With a highly globalized supply chain network and operations spanning continents, 7-Eleven and its product cycle face several unique challenges on the path to expansion and diversification of the business. With a focus on extending its food offerings and, at the same time, reaching new geographies within the US as well as globally, understanding each target consumer base’s demands, needs and tastes is an imperative to the success of its campaigns.
2 Product Life Cycle
Every product undergoes a cyclic process wherein it is first created and launched, followed by the subsequent phases of consumer awareness and adoption, and the peak demand and supply of the product. Once the sales of a product have peaked, the next phase depends on the strategy a company follows towards the continuation of the supply of the product. As consumer demand and purchase behaviour changes, the product eventually becomes obsolete. The company can then, either discontinue the product or rely on innovation to change it to meet consumer needs.

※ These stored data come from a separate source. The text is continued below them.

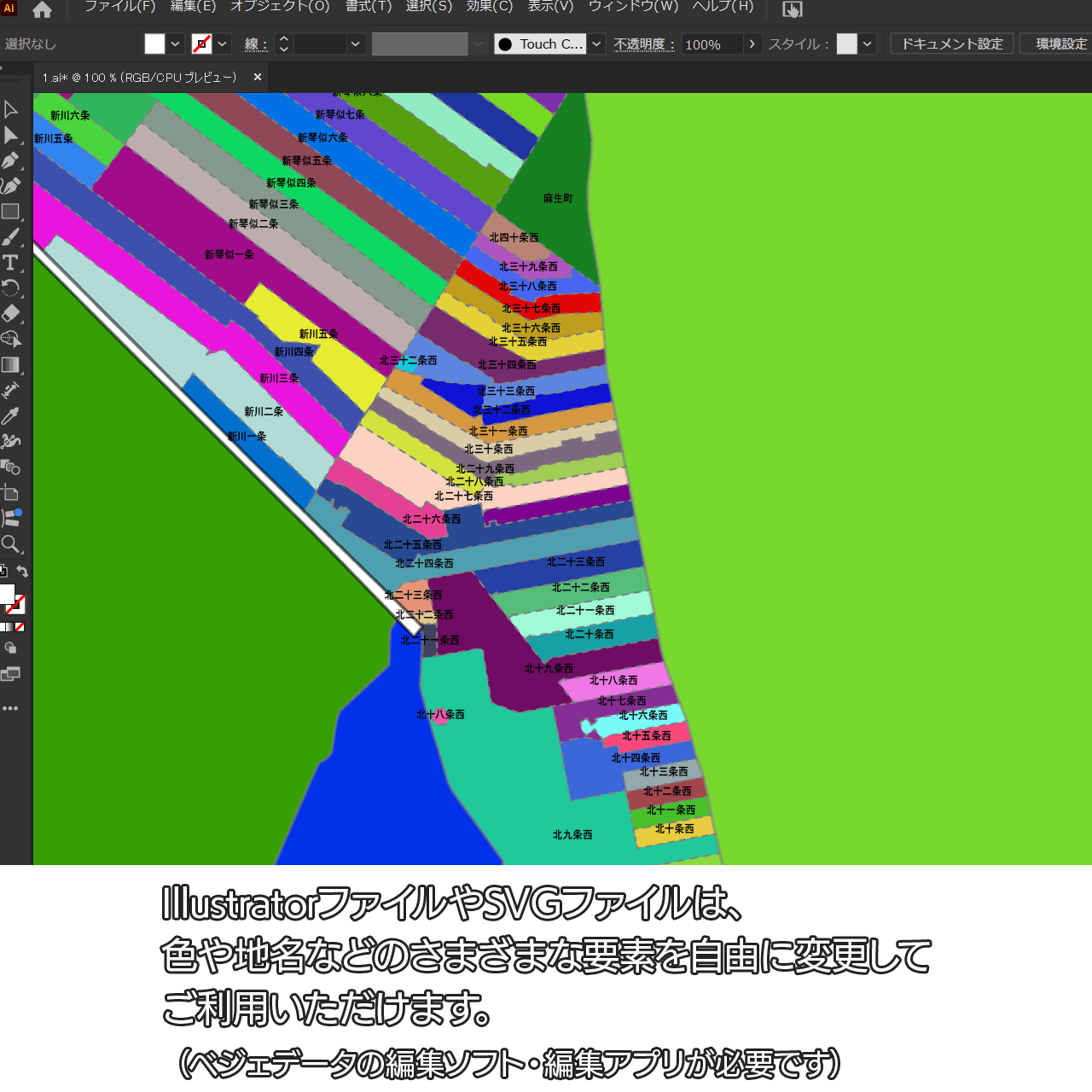Toggle the drawing mode button
The image size is (1092, 1092).
[10, 648]
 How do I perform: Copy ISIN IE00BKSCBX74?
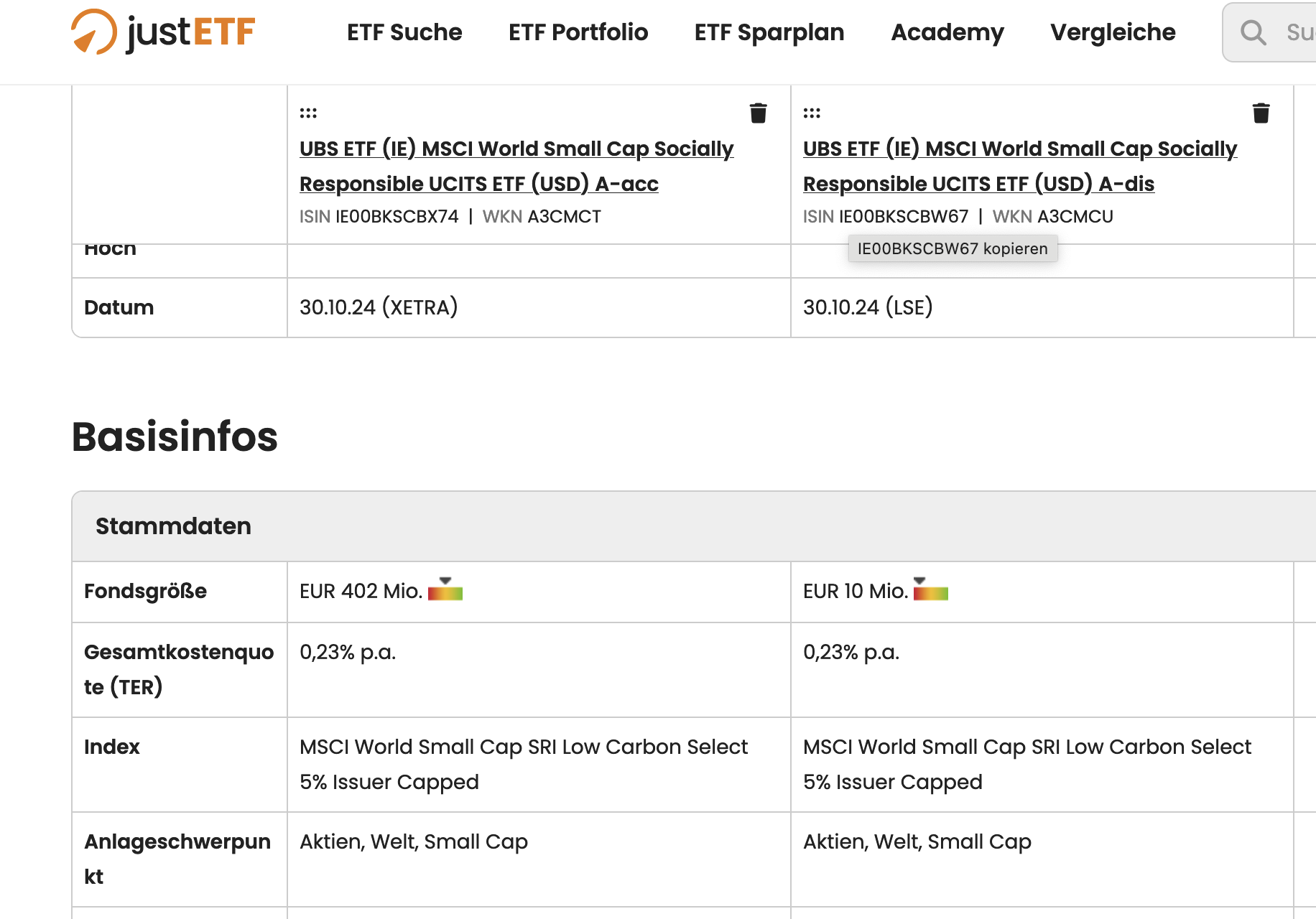click(x=397, y=216)
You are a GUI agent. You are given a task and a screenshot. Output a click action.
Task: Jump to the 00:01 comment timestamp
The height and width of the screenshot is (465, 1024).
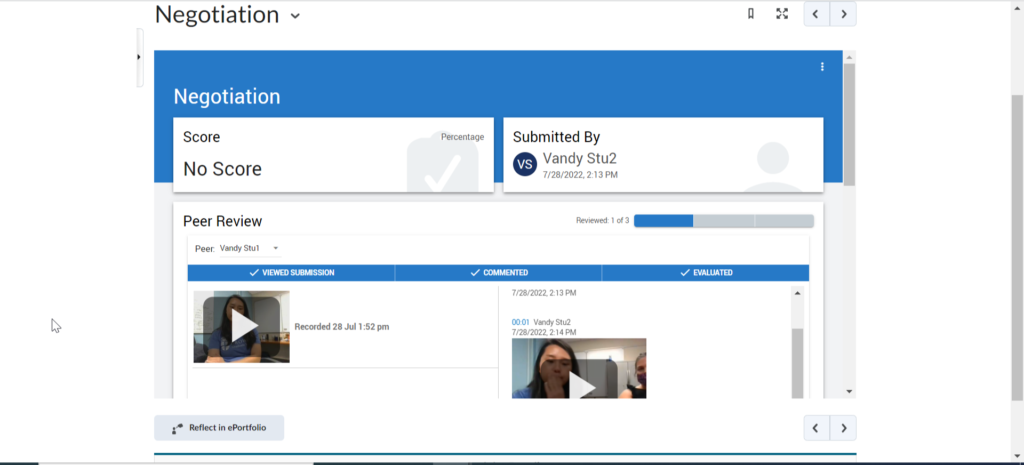click(x=520, y=322)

Retail products undergo such life cycles too. The UK retail market is saturated, with very little and slow growth and, hence, competition among retailers is fierce. 7-Eleven has the advantage of operating majorly on a global level and can leverage the growing demand for convenience stores to cover projected overall growth. Never the less, in order to succeed in capturing new markets, 7-Eleven needs to fully understand its product life cycle. Considering the vast range of products on offer at its stores, managers need to keep in mind various factors such as seasonal demands, monthly demand cycles, cultural influences, and local trends that will impact the life cycle of each product line.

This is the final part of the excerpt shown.